▸ DATA EXCERPTS
____

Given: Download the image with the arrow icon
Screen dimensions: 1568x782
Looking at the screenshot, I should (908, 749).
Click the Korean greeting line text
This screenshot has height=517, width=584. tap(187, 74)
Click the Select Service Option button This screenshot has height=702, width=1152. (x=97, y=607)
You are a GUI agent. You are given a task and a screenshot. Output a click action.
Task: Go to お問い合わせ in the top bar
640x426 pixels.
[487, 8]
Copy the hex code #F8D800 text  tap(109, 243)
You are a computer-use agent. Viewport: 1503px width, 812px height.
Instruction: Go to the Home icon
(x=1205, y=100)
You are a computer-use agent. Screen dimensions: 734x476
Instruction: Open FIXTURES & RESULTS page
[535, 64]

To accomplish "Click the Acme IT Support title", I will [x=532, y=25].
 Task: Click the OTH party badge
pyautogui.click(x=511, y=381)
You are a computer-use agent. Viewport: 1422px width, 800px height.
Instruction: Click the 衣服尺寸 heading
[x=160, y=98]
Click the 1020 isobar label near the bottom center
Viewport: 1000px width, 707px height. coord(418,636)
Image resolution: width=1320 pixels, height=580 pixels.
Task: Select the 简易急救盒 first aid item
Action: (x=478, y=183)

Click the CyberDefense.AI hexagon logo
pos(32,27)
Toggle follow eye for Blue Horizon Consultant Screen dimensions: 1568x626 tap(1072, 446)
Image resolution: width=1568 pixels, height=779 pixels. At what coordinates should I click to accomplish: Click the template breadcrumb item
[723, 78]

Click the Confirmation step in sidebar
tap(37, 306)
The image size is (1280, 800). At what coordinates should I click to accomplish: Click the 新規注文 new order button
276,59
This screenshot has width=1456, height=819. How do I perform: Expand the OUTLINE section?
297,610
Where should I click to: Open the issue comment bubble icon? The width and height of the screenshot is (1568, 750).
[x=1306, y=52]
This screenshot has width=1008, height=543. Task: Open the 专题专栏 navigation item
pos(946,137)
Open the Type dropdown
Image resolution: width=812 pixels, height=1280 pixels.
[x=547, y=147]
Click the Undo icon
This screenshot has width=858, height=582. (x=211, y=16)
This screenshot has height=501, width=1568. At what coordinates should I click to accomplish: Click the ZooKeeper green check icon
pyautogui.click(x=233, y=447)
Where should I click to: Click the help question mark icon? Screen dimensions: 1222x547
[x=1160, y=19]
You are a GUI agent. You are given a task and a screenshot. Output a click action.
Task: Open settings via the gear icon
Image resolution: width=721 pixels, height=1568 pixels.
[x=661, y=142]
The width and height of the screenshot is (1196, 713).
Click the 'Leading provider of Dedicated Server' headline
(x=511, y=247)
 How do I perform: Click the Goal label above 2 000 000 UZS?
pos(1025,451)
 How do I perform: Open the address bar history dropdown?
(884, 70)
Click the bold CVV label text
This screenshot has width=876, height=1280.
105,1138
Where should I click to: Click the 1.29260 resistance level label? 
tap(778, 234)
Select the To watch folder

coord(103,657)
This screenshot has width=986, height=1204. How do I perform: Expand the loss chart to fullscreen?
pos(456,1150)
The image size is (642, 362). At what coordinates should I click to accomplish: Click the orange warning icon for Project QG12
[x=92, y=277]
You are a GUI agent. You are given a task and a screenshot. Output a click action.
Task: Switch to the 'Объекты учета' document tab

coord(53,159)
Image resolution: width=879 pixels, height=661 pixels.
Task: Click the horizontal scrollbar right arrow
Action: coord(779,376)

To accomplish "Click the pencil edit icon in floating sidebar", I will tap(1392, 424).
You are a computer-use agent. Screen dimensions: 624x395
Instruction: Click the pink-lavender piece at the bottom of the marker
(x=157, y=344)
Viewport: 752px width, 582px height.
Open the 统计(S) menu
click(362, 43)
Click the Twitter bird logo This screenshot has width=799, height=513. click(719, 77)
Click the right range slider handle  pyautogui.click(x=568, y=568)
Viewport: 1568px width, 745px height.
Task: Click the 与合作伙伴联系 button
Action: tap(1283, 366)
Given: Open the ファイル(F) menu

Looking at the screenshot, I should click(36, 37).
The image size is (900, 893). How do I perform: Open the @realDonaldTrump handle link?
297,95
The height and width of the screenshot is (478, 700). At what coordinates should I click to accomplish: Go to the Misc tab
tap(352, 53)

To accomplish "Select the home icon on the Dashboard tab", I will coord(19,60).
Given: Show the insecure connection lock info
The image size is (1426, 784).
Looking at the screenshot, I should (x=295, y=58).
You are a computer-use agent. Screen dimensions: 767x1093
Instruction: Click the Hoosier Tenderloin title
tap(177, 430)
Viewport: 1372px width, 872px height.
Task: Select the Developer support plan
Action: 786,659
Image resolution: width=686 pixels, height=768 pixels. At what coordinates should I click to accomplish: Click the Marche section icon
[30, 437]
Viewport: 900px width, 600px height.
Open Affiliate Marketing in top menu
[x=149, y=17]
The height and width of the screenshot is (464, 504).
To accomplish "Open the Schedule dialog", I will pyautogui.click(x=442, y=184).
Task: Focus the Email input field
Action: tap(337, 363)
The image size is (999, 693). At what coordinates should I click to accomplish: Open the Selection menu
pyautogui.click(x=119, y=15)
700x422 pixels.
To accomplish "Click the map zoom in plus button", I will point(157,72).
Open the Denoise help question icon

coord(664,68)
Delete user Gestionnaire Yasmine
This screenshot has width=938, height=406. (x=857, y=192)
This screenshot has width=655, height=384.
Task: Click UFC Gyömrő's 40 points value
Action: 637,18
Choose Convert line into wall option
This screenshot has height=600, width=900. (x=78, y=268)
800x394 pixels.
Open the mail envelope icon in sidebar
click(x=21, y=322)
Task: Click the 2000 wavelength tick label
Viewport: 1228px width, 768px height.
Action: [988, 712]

____

▸ WHAT YOU WILL DO
Turn the lines above into a numbered list, leaving out the blank lines.

▸ OUTPUT OF THE TASK
1. Given: Download the image with the arrow icon
2. Screen dimensions: 1568x782
3. Looking at the screenshot, I should (908, 749).
4. Click the Korean greeting line text
5. This screenshot has height=517, width=584. tap(187, 74)
6. Click the Select Service Option button This screenshot has height=702, width=1152. (x=97, y=607)
7. You are a GUI agent. You are given a task and a screenshot. Output a click action.
8. Task: Go to お問い合わせ in the top bar
9. 640x426 pixels.
10. [487, 8]
11. Copy the hex code #F8D800 text  tap(109, 243)
12. You are a computer-use agent. Viewport: 1503px width, 812px height.
13. Instruction: Go to the Home icon
14. (x=1205, y=100)
15. You are a computer-use agent. Screen dimensions: 734x476
16. Instruction: Open FIXTURES & RESULTS page
17. [535, 64]
18. To accomplish "Click the Acme IT Support title", I will [x=532, y=25].
19.  Task: Click the OTH party badge
20. pyautogui.click(x=511, y=381)
21. You are a computer-use agent. Viewport: 1422px width, 800px height.
22. Instruction: Click the 衣服尺寸 heading
23. [x=160, y=98]
24. Click the 1020 isobar label near the bottom center
25. Viewport: 1000px width, 707px height. coord(418,636)
26. Image resolution: width=1320 pixels, height=580 pixels.
27. Task: Select the 简易急救盒 first aid item
28. Action: (x=478, y=183)
29. Click the CyberDefense.AI hexagon logo
30. pos(32,27)
31. Toggle follow eye for Blue Horizon Consultant Screen dimensions: 1568x626 tap(1072, 446)
32. Image resolution: width=1568 pixels, height=779 pixels. At what coordinates should I click to accomplish: Click the template breadcrumb item
33. [723, 78]
34. Click the Confirmation step in sidebar
35. tap(37, 306)
36. The image size is (1280, 800). At what coordinates should I click to accomplish: Click the 新規注文 new order button
37. 276,59
38. This screenshot has width=1456, height=819. How do I perform: Expand the OUTLINE section?
39. 297,610
40. Where should I click to: Open the issue comment bubble icon? The width and height of the screenshot is (1568, 750).
41. [x=1306, y=52]
42. This screenshot has width=1008, height=543. Task: Open the 专题专栏 navigation item
43. pos(946,137)
44. Open the Type dropdown
45. Image resolution: width=812 pixels, height=1280 pixels.
46. [x=547, y=147]
47. Click the Undo icon
48. This screenshot has width=858, height=582. (x=211, y=16)
49. This screenshot has height=501, width=1568. At what coordinates should I click to accomplish: Click the ZooKeeper green check icon
50. pyautogui.click(x=233, y=447)
51. Where should I click to: Click the help question mark icon? Screen dimensions: 1222x547
52. [x=1160, y=19]
53. You are a GUI agent. You are given a task and a screenshot. Output a click action.
54. Task: Open settings via the gear icon
55. Image resolution: width=721 pixels, height=1568 pixels.
56. [x=661, y=142]
57. The width and height of the screenshot is (1196, 713).
58. Click the 'Leading provider of Dedicated Server' headline
59. (x=511, y=247)
60.  How do I perform: Click the Goal label above 2 000 000 UZS?
61. pos(1025,451)
62.  How do I perform: Open the address bar history dropdown?
63. (884, 70)
64. Click the bold CVV label text
65. This screenshot has width=876, height=1280.
66. 105,1138
67. Where should I click to: Click the 1.29260 resistance level label? 
68. tap(778, 234)
69. Select the To watch folder
70. coord(103,657)
71. This screenshot has width=986, height=1204. How do I perform: Expand the loss chart to fullscreen?
72. pos(456,1150)
73. The image size is (642, 362). At what coordinates should I click to accomplish: Click the orange warning icon for Project QG12
74. [x=92, y=277]
75. You are a GUI agent. You are given a task and a screenshot. Output a click action.
76. Task: Switch to the 'Объекты учета' document tab
77. coord(53,159)
78. Image resolution: width=879 pixels, height=661 pixels.
79. Task: Click the horizontal scrollbar right arrow
80. Action: coord(779,376)
81. To accomplish "Click the pencil edit icon in floating sidebar", I will tap(1392, 424).
82. You are a computer-use agent. Screen dimensions: 624x395
83. Instruction: Click the pink-lavender piece at the bottom of the marker
84. (x=157, y=344)
85. Viewport: 752px width, 582px height.
86. Open the 统计(S) menu
87. click(362, 43)
88. Click the Twitter bird logo This screenshot has width=799, height=513. click(719, 77)
89. Click the right range slider handle  pyautogui.click(x=568, y=568)
90. Viewport: 1568px width, 745px height.
91. Task: Click the 与合作伙伴联系 button
92. Action: tap(1283, 366)
93. Given: Open the ファイル(F) menu
94. Looking at the screenshot, I should click(36, 37).
95. The image size is (900, 893). How do I perform: Open the @realDonaldTrump handle link?
96. 297,95
97. The height and width of the screenshot is (478, 700). At what coordinates should I click to accomplish: Go to the Misc tab
98. tap(352, 53)
99. To accomplish "Select the home icon on the Dashboard tab", I will coord(19,60).
100. Given: Show the insecure connection lock info
101. The image size is (1426, 784).
102. Looking at the screenshot, I should (x=295, y=58).
103. You are a computer-use agent. Screen dimensions: 767x1093
104. Instruction: Click the Hoosier Tenderloin title
105. tap(177, 430)
106. Viewport: 1372px width, 872px height.
107. Task: Select the Developer support plan
108. Action: 786,659
109. Image resolution: width=686 pixels, height=768 pixels. At what coordinates should I click to accomplish: Click the Marche section icon
110. [30, 437]
111. Viewport: 900px width, 600px height.
112. Open Affiliate Marketing in top menu
113. [x=149, y=17]
114. The height and width of the screenshot is (464, 504).
115. To accomplish "Open the Schedule dialog", I will pyautogui.click(x=442, y=184).
116. Task: Focus the Email input field
117. Action: tap(337, 363)
118. The image size is (999, 693). At what coordinates should I click to accomplish: Open the Selection menu
119. pyautogui.click(x=119, y=15)
120. 700x422 pixels.
121. To accomplish "Click the map zoom in plus button", I will point(157,72).
122. Open the Denoise help question icon
123. coord(664,68)
124. Delete user Gestionnaire Yasmine
125. This screenshot has width=938, height=406. (x=857, y=192)
126. This screenshot has width=655, height=384.
127. Task: Click UFC Gyömrő's 40 points value
128. Action: 637,18
129. Choose Convert line into wall option
130. This screenshot has height=600, width=900. (x=78, y=268)
131. 800x394 pixels.
132. Open the mail envelope icon in sidebar
133. click(x=21, y=322)
134. Task: Click the 2000 wavelength tick label
135. Viewport: 1228px width, 768px height.
136. Action: [988, 712]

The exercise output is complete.